— begin —
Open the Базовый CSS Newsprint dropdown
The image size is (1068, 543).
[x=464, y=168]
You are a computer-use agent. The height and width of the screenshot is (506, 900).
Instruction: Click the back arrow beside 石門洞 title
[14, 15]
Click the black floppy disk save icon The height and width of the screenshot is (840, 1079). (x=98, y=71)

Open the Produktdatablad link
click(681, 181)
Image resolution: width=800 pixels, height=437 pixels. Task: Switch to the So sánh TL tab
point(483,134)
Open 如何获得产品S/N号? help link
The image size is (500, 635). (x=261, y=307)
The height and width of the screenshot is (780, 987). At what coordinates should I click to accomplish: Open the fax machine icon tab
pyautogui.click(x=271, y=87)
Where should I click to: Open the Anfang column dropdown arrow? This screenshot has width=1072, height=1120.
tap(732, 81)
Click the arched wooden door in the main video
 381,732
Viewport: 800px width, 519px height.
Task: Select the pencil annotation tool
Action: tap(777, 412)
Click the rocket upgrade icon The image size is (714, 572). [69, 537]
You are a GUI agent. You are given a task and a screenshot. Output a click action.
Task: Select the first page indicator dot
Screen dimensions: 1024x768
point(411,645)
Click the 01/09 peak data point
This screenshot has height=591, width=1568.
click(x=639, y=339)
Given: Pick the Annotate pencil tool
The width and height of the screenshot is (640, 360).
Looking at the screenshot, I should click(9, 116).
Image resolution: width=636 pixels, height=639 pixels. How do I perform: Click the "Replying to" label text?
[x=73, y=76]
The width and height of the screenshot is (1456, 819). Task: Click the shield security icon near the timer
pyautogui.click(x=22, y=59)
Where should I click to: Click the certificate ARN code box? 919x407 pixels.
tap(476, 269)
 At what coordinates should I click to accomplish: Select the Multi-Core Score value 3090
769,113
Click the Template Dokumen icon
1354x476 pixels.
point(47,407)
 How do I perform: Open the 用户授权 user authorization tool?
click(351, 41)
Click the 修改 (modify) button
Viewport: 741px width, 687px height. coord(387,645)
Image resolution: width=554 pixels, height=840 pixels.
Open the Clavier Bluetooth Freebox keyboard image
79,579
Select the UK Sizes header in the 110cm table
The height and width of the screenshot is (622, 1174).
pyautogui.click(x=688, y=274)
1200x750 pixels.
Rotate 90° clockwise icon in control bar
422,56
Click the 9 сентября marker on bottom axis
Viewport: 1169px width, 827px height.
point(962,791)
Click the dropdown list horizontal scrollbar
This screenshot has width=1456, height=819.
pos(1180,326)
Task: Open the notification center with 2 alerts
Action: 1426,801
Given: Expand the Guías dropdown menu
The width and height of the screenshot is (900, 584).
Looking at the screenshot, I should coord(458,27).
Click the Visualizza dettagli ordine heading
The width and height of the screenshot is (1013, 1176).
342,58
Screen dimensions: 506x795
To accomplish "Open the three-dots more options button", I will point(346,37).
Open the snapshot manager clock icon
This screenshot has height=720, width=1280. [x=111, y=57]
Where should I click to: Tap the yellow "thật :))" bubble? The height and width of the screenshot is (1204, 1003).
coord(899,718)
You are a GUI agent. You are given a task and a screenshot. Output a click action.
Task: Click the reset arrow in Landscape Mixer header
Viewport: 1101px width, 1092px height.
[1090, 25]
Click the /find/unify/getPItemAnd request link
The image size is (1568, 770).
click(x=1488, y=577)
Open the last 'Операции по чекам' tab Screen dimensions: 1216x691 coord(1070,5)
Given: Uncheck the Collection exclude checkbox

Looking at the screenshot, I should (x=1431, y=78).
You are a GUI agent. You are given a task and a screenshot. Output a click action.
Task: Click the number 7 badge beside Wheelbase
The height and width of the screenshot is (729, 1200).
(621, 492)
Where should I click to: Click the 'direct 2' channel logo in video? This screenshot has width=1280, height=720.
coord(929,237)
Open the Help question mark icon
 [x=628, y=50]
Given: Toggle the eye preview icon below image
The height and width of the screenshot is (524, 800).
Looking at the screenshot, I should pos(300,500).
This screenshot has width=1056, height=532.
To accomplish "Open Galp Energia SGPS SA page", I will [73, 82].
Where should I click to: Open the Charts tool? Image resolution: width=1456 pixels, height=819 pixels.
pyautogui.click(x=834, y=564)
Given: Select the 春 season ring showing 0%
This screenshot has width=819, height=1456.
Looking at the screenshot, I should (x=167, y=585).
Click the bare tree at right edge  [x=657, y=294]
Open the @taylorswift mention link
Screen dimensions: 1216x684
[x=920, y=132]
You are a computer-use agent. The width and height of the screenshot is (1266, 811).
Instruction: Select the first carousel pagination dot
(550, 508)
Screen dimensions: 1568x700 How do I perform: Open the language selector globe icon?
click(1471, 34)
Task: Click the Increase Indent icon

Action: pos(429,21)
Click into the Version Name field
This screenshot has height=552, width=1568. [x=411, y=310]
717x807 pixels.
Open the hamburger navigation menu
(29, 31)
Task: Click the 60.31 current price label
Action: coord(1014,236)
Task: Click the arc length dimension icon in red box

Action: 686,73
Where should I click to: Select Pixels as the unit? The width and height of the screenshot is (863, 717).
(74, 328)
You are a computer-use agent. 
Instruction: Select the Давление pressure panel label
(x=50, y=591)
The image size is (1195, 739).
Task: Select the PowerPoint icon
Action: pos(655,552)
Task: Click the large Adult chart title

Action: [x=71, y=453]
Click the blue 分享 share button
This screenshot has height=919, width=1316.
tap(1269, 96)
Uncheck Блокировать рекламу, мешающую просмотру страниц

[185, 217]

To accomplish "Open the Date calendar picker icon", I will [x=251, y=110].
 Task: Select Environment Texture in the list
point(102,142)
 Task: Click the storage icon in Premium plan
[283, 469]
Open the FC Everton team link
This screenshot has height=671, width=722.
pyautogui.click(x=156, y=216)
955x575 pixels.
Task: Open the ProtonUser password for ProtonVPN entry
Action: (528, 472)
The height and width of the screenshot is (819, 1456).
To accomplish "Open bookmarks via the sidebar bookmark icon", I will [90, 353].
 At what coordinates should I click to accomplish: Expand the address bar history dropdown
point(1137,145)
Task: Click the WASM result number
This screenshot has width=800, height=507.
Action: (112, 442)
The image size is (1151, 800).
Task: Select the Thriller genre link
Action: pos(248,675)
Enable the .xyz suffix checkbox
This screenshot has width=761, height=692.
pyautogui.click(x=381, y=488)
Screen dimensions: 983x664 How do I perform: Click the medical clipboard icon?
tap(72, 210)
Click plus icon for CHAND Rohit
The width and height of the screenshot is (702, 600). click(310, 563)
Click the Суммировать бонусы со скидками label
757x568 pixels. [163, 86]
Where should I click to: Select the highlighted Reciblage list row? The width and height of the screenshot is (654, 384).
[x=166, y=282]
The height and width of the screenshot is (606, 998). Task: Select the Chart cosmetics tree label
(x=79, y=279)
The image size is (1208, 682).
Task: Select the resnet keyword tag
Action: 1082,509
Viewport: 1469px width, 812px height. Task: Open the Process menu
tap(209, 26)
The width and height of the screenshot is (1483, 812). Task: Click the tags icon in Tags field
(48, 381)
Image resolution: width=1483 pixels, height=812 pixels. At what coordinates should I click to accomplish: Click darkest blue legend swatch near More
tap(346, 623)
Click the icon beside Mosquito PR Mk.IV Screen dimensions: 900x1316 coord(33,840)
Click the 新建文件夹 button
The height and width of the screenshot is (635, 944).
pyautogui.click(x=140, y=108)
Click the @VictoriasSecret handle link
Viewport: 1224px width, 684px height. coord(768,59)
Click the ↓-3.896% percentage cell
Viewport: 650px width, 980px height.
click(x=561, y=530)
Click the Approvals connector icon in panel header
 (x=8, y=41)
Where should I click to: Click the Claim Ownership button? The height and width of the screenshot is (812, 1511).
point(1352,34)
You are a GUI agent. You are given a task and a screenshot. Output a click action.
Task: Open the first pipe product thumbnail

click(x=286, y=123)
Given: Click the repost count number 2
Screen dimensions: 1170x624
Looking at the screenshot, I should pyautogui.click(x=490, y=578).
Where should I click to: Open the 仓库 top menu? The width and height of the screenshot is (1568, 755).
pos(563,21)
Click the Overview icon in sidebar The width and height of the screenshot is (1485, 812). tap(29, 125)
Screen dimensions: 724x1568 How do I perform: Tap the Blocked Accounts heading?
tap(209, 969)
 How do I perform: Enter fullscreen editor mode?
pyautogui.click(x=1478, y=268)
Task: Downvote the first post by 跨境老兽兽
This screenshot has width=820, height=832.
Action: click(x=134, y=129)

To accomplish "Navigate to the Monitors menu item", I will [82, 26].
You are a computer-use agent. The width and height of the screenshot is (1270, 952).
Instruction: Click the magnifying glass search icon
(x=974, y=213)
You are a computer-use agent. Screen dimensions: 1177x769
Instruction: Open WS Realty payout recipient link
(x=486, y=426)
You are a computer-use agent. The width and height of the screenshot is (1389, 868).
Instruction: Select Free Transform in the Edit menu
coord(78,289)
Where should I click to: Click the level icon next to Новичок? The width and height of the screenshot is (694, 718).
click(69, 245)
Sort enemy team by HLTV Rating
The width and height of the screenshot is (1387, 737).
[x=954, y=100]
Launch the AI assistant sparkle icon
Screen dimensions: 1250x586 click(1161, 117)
— end —
▶ [What you should do]
Write out again every row from the line containing "Task: Click the arc" down to the line containing "point(102,142)", changing "Pixels" to "Inches" and leaving everything else as it is.

▶ [Output for this task]
Task: Click the arc length dimension icon in red box

Action: 686,73
Where should I click to: Select Inches as the unit? The width and height of the screenshot is (863, 717).
(74, 328)
You are a computer-use agent. 
Instruction: Select the Давление pressure panel label
(x=50, y=591)
The image size is (1195, 739).
Task: Select the PowerPoint icon
Action: pos(655,552)
Task: Click the large Adult chart title

Action: [x=71, y=453]
Click the blue 分享 share button
This screenshot has height=919, width=1316.
tap(1269, 96)
Uncheck Блокировать рекламу, мешающую просмотру страниц

[185, 217]

To accomplish "Open the Date calendar picker icon", I will [x=251, y=110].
 Task: Select Environment Texture in the list
point(102,142)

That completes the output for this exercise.